-- TEXT SEGMENT start --

In my case, I wanted to track the `sshd`, `nginx`, `synapse`, `jenkins` and `plexmediaserver`
daemons, so my `ExecStart` command looked like the below.
{{< highlight systemd >}}
ExecStart=/usr/bin/prometheus-node-exporter --colector.systemd --collector.systemd.unit-whitelist="(nginx|sshd|synapse|jenkins|plexmediaserver).service" $NODE_EXPORTER_ARGS
{{< / highlight >}}
A call to `systemctl restart prometheus-node-exporter` should now allow you to write PromQL queries
against the services whitelisted.
### nginx VTS Metrics
I use nginx as a reverse proxy for every public-facing site on my server, so tracking
the traffic being routed to each site was one of the most important metrics I wanted to visualize.

-- TEXT SEGMENT end --
-- RECORDS start --

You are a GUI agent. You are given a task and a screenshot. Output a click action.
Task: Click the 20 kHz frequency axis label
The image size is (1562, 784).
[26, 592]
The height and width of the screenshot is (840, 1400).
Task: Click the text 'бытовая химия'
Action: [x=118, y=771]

-- RECORDS end --

> **GOALS**:
1/ In the monitoring write-up, what role does nginx play on the server?
2/ Please reproduce the monitoring write-up verbatim, everything from "### nginx VTS" down to "wanted to visualize.".

> **WRITTEN ANSWERS**:
1/ It acts as a reverse proxy for every public-facing site on the server.

2/
### nginx VTS Metrics
I use nginx as a reverse proxy for every public-facing site on my server, so tracking
the traffic being routed to each site was one of the most important metrics I wanted to visualize.